Descriptive Changes in the Expansion of Higher Education across Cohorts
Over less than a century, access to higher education in France has greatly opened. While only 7 per cent of men and 4 per cent of women born between 1918 and 1929 reached higher education, for cohorts born between 1980 and 1984, these shares have increased to 40 per cent and 51 per cent, respectively (Figure 2). These shares underline the existence of a reversed gender gap in access to higher education, a trend widely documented for many Western countries (DiPrete and Buchmann, 2013). All educational levels have seen their share increasing, with the exception of the lower tertiary general level, which has never represented more than 3 per cent and has fallen below 1 per cent in the 1980–1984 cohort. Almost half of the educational expansion of higher education has been driven by lower tertiary vocational degrees. More advanced higher education levels have also contributed to this trend, notably through mid-tertiary university degrees. The share of upper tertiary degree holders has also increased, particularly for people born since 1975. Access to the grandes écoles has also risen from 3 per cent to 7 per cent for men and from 0.2 per cent to almost 5 per cent for women across cohorts. Thus, at this level, no reversed gender gap is uncovered.

Trends in educational expansion across cohorts for men and women.

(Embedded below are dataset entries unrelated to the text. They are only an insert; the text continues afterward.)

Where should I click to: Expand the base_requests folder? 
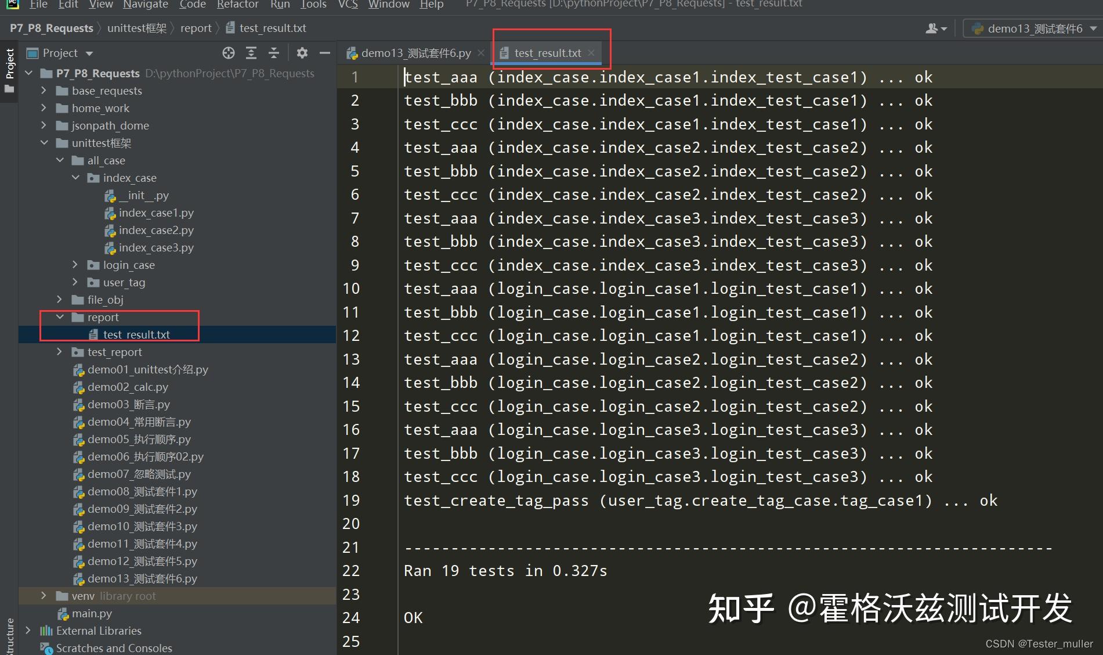(x=44, y=91)
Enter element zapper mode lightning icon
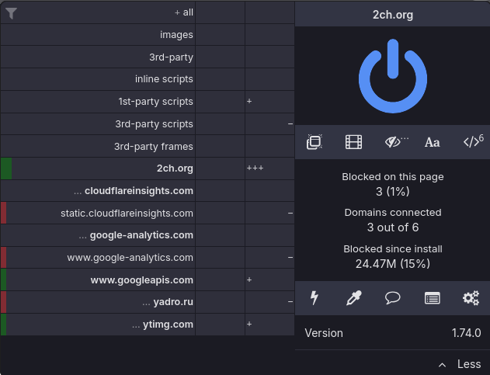 tap(315, 298)
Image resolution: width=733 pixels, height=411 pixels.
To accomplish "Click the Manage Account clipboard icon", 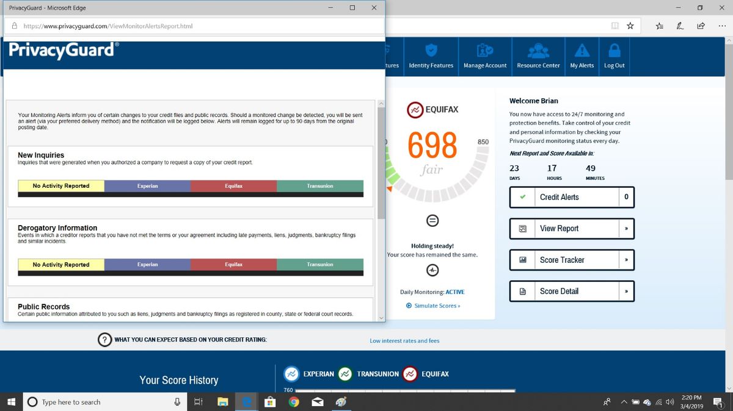I will coord(484,50).
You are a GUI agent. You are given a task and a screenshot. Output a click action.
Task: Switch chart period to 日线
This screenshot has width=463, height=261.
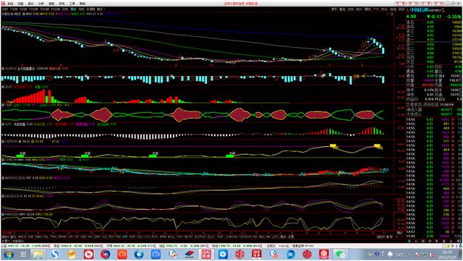[x=65, y=9]
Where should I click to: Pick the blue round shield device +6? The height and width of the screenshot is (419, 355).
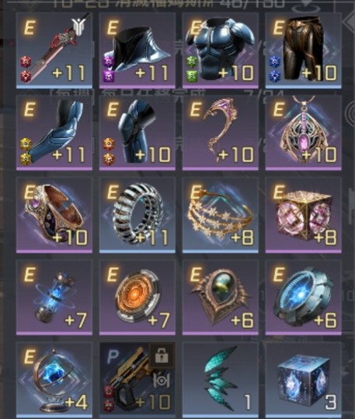click(x=304, y=297)
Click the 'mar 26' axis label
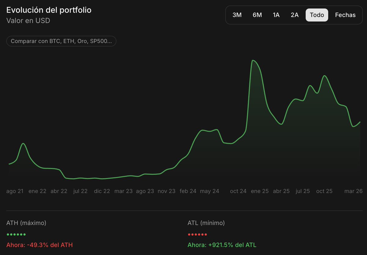 pyautogui.click(x=354, y=191)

To analyse the evolution of inequality based on social background, we calculated in Table 1 the odds ratios of reaching each higher education level for the upper-class compared to the working-class and intermediate-class backgrounds. We observe that across cohorts, the gap between social backgrounds decreased within each higher education level. While in the 1918–1929 cohort, someone from the upper class was 17 times for men and 21 times for women more likely to graduate from higher education than someone from the working class, in the 1980–1984 cohort, this upper-class advantage had dropped to less than six times more likely for both men and women. In particular, at the level of lower tertiary vocational education, social background inequality almost disappeared: upper-class men only have a 1.3 times larger chance than working-class men to graduate from this educational level. However, within other educational levels, there still remains important social background inequality. People from upper-class backgrounds in the 1980–1984 cohort are about twice more likely to graduate from mid-tertiary education, upper tertiary education, or a grande école than people from intermediate-class backgrounds. This gap is bigger between the upper class and the working class: a person from the upper class is five times more likely to graduate from upper tertiary education or a grande école than a person from the working class. Thus, while there has been an overall improvement in terms of access to higher education in relation to social background in France, some inequality persists. However, in relative terms, inequality in access to higher education did decrease across cohorts overall in France.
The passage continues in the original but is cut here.